New UN report: World is heading for 2.7 degrees warming


Status: 17.09.2021 7:01 p.m.

When it comes to global warming, the world is on a “catastrophic path” – that is the conclusion of a new UN climate report. According to Secretary General Guterres, there is a risk of 2.7 degrees more and a “massive loss of life”.

The international community is in danger of clearly failing to achieve its goal of limiting global warming. A new report by the UN Climate Agency shows “that the world is on a catastrophic path towards a warming of 2.7 degrees Celsius,” said UN Secretary General António Guterres.

“Massive loss of life”

The report assessed the national climate protection commitments of 191 countries under the Paris Agreement, which aims to limit global warming to below two degrees compared to the pre-industrial era.

Preferably, the Paris Agreement of 2015 should limit warming to 1.5 degrees compared to the global temperature level before industrialization. To this end, the emission of greenhouse gases such as CO2 should be significantly reduced. If this goal is not achieved, there is a risk of “massive loss of human life and livelihoods,” warned Guterres.

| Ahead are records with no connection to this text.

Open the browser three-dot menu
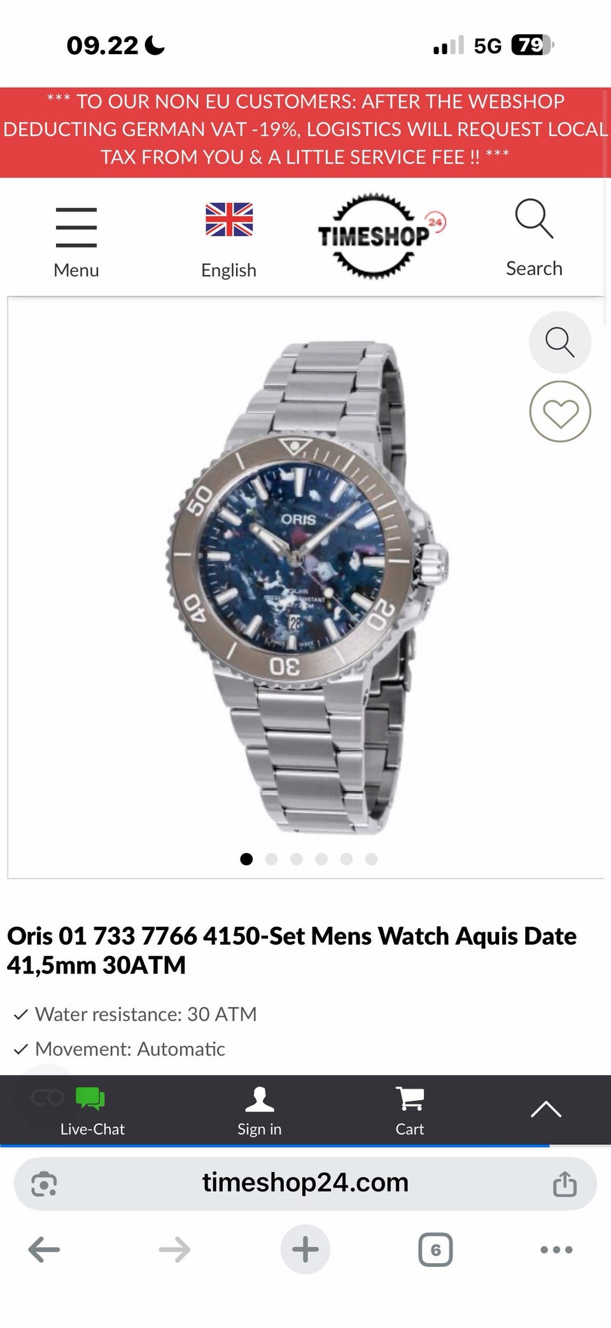(556, 1249)
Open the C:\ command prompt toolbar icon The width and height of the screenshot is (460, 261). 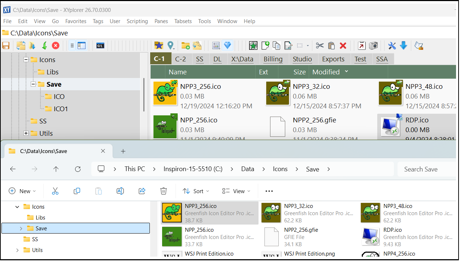coord(100,45)
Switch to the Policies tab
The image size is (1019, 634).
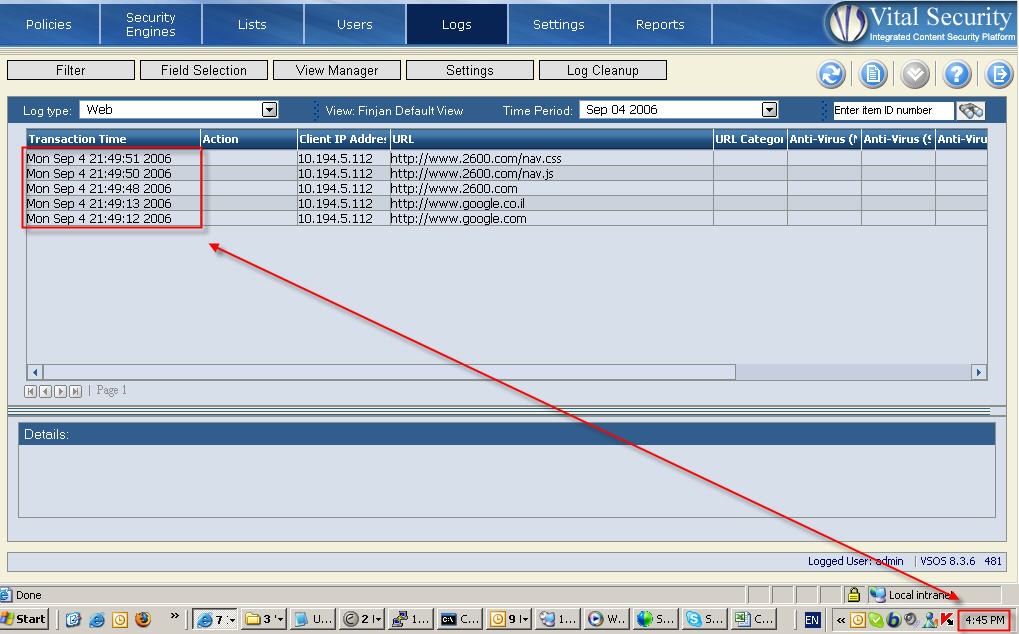pyautogui.click(x=49, y=24)
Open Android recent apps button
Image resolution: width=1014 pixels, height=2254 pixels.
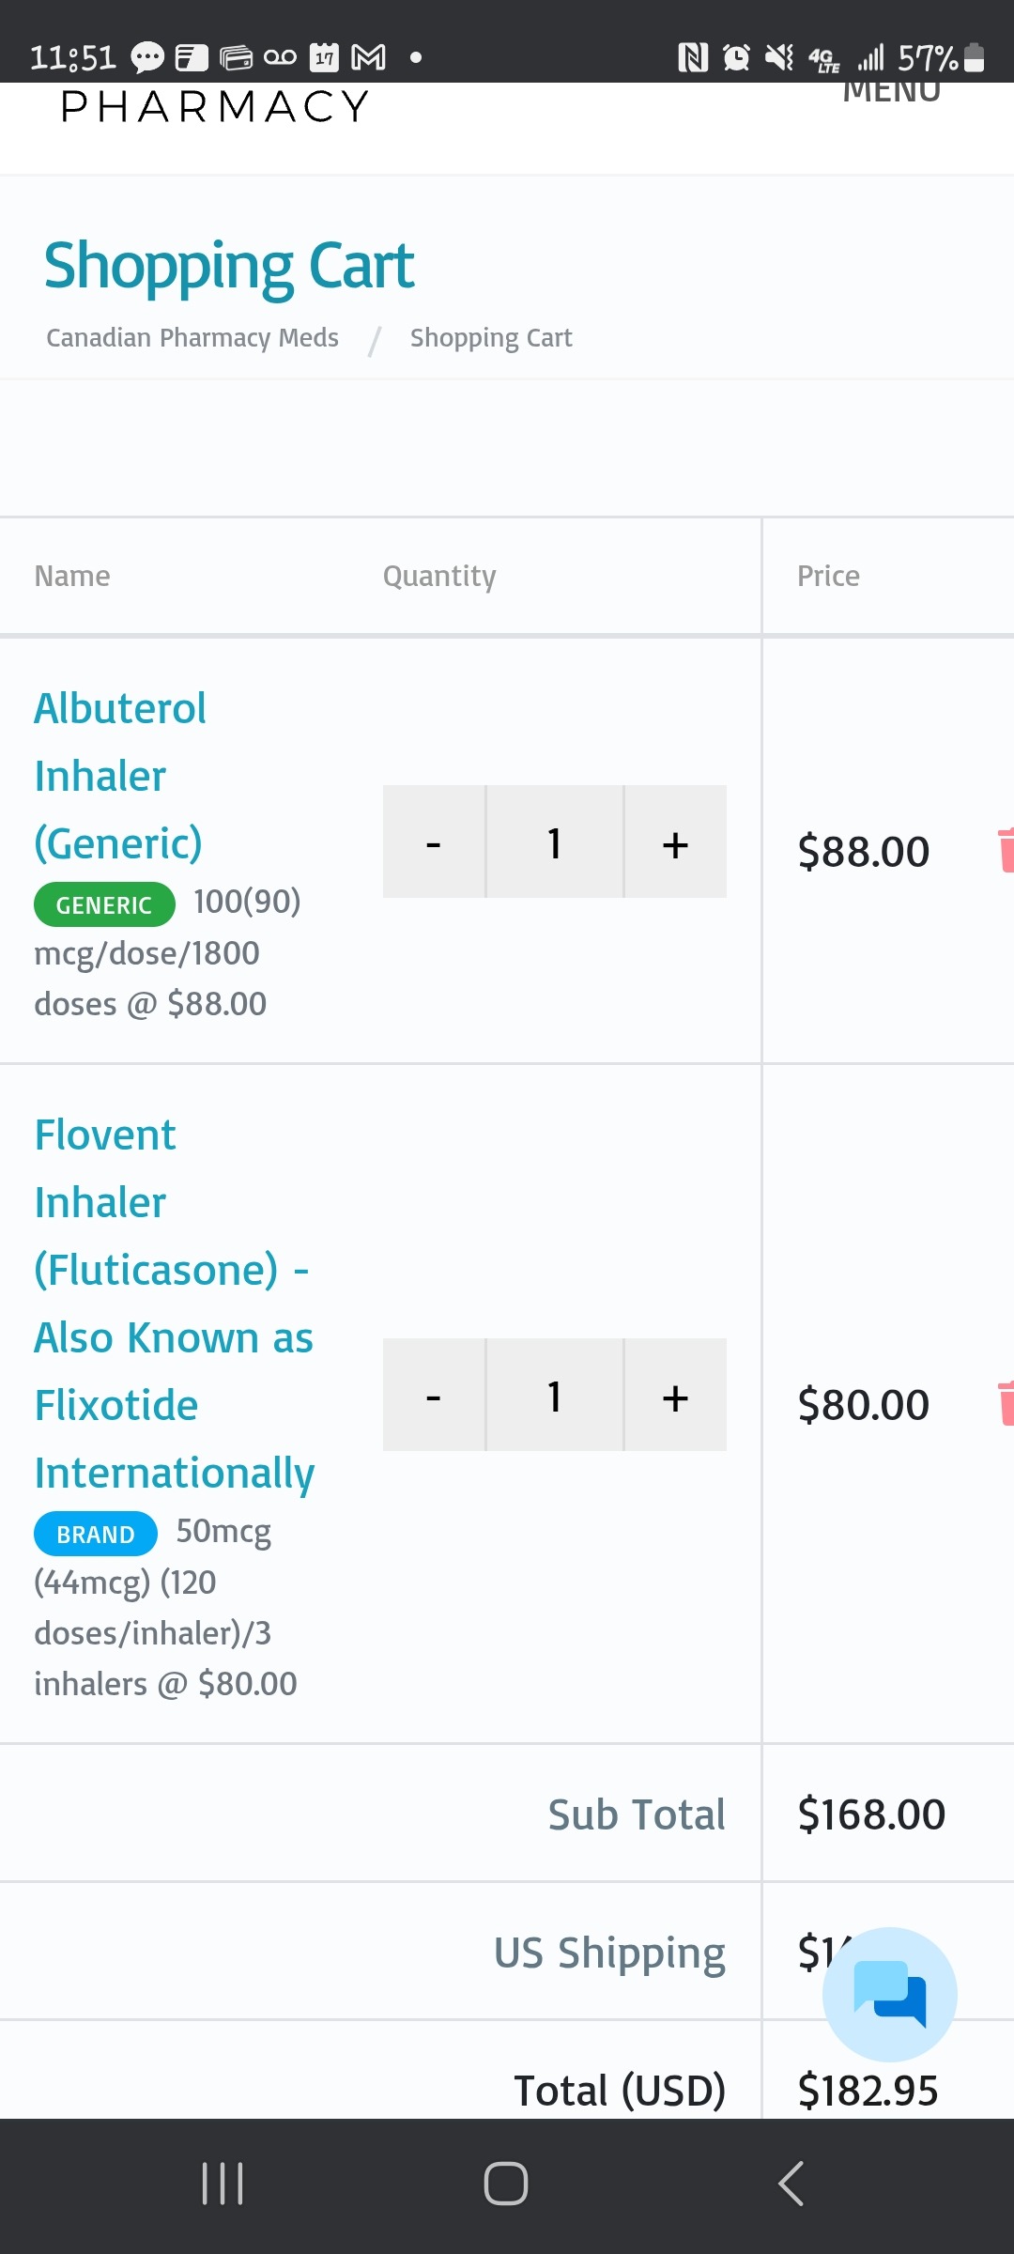223,2184
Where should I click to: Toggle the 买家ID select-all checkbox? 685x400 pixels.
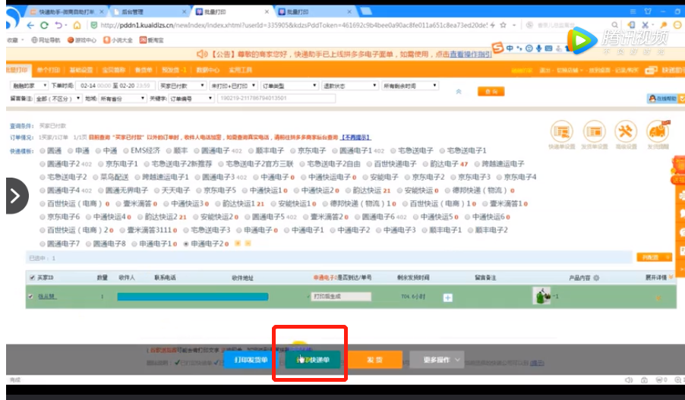(30, 277)
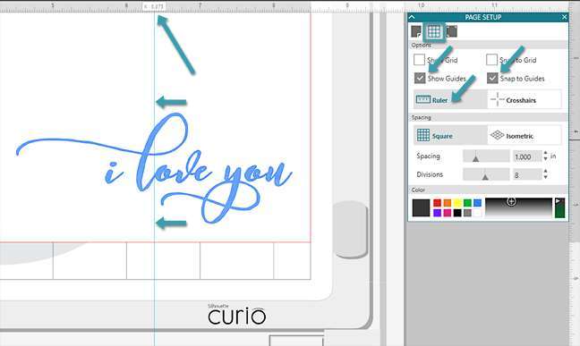
Task: Click the Divisions slider track
Action: (486, 174)
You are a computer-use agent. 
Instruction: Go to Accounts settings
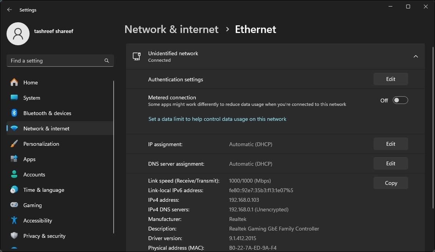click(x=34, y=175)
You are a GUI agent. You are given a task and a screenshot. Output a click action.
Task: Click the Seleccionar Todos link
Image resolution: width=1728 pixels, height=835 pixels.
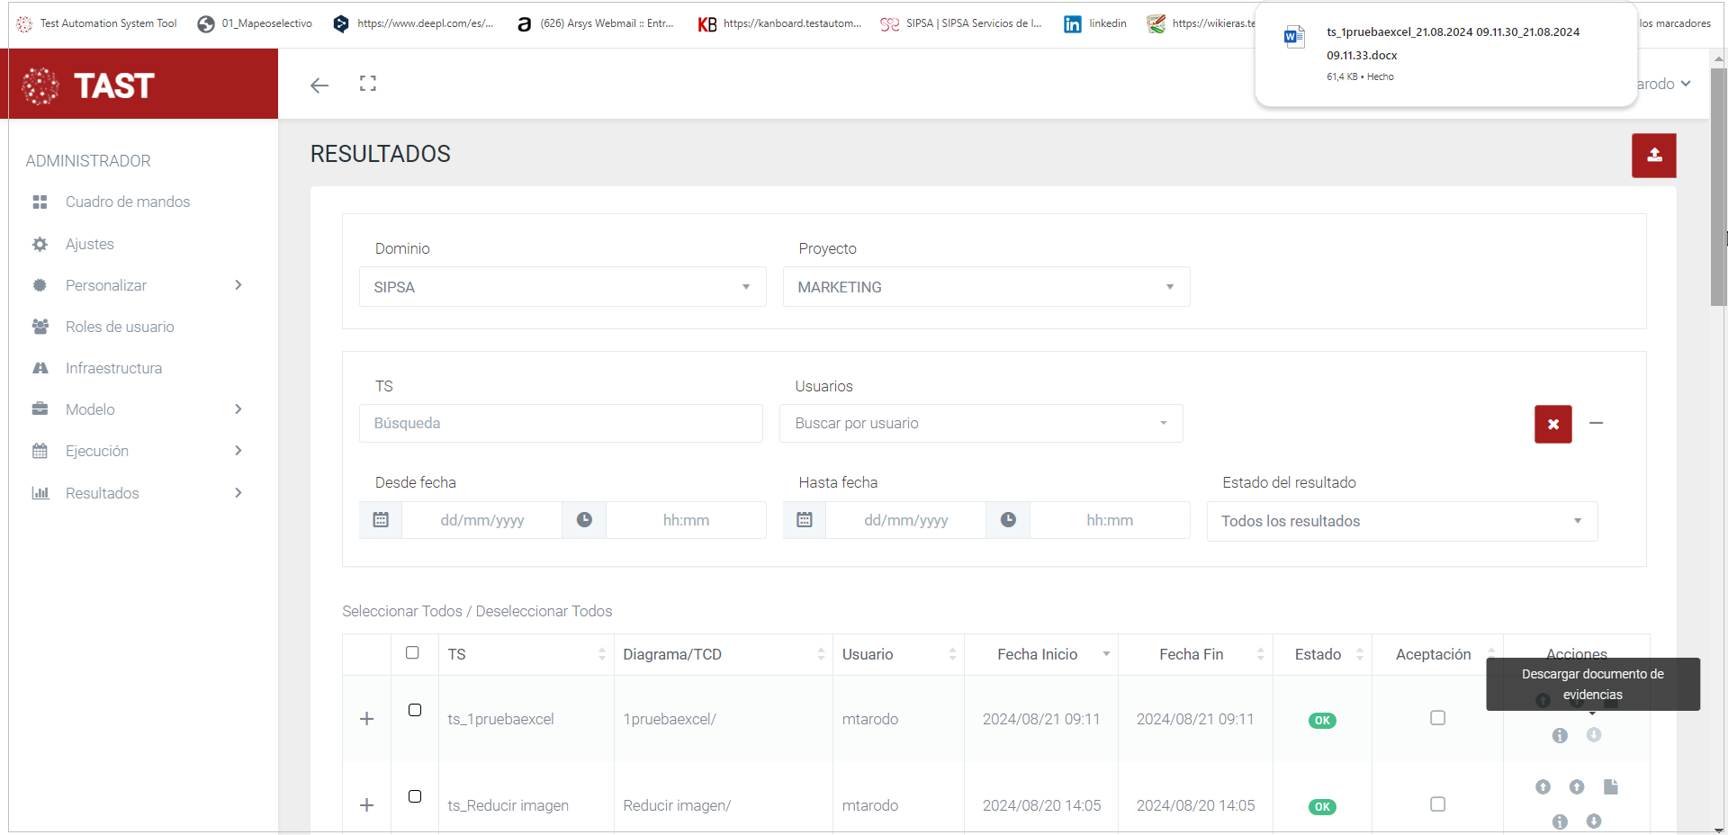coord(401,611)

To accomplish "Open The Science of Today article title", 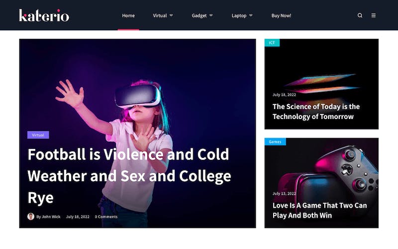I will click(x=316, y=112).
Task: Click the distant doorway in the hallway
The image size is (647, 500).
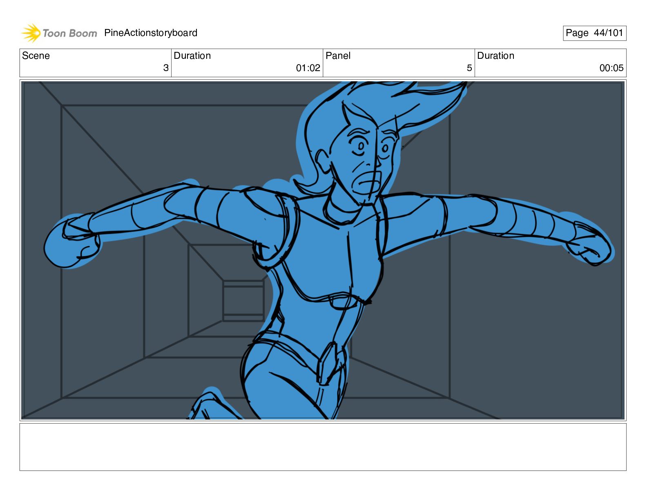Action: click(243, 300)
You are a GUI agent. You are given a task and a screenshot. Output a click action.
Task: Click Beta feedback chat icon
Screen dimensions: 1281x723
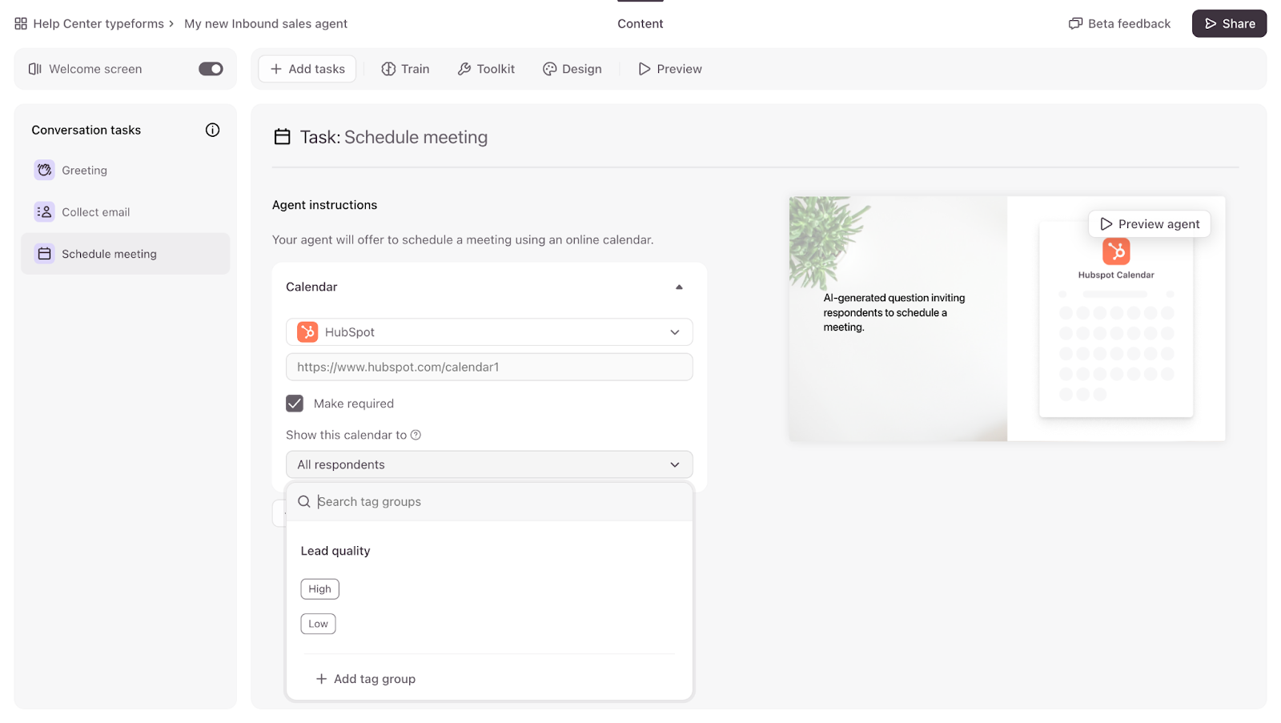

The new UN report comes to the conclusion that, based on the national targets, global emissions will be 16 percent higher by the end of the decade than in 2010. “The total numbers of greenhouse gas emissions are moving in the wrong direction,” said UN- Climate chief Patricia Espinosa.

Actually, every country should revise its national contribution under the Paris Agreement by the end of 2020. By the end of July this year, only 113 countries had delivered.

Guterres warns of the impending catastrophe in clear words.

Image: REUTERS

“… otherwise people will pay a tragic price”

With these new commitments, emissions from this group, which also includes the US and the EU, would decrease by 12 percent by 2030 compared to 2010. That was a “glimmer of hope” that could not change the “gloomy overall picture”, said Espinosa.

Guterres urged the governments to be more ambitious for the world climate conference COP26, which begins in Glasgow, Scotland in six weeks. “It is time for the heads of state and government to stand up and act, otherwise people in all countries will pay a tragic price,” he said.

US President Joe Biden echoed this appeal: “We have to bring our most ambitious goals to Glasgow,” he said. “The time is running out”.

1.5 degrees will be reached as early as 2030

Last month, the Intergovernmental Panel on Climate Change (IPCC) warned that the global average temperature will be over 1.5 degrees Celsius above pre-industrial levels by 2030 – a decade earlier than forecast three years ago.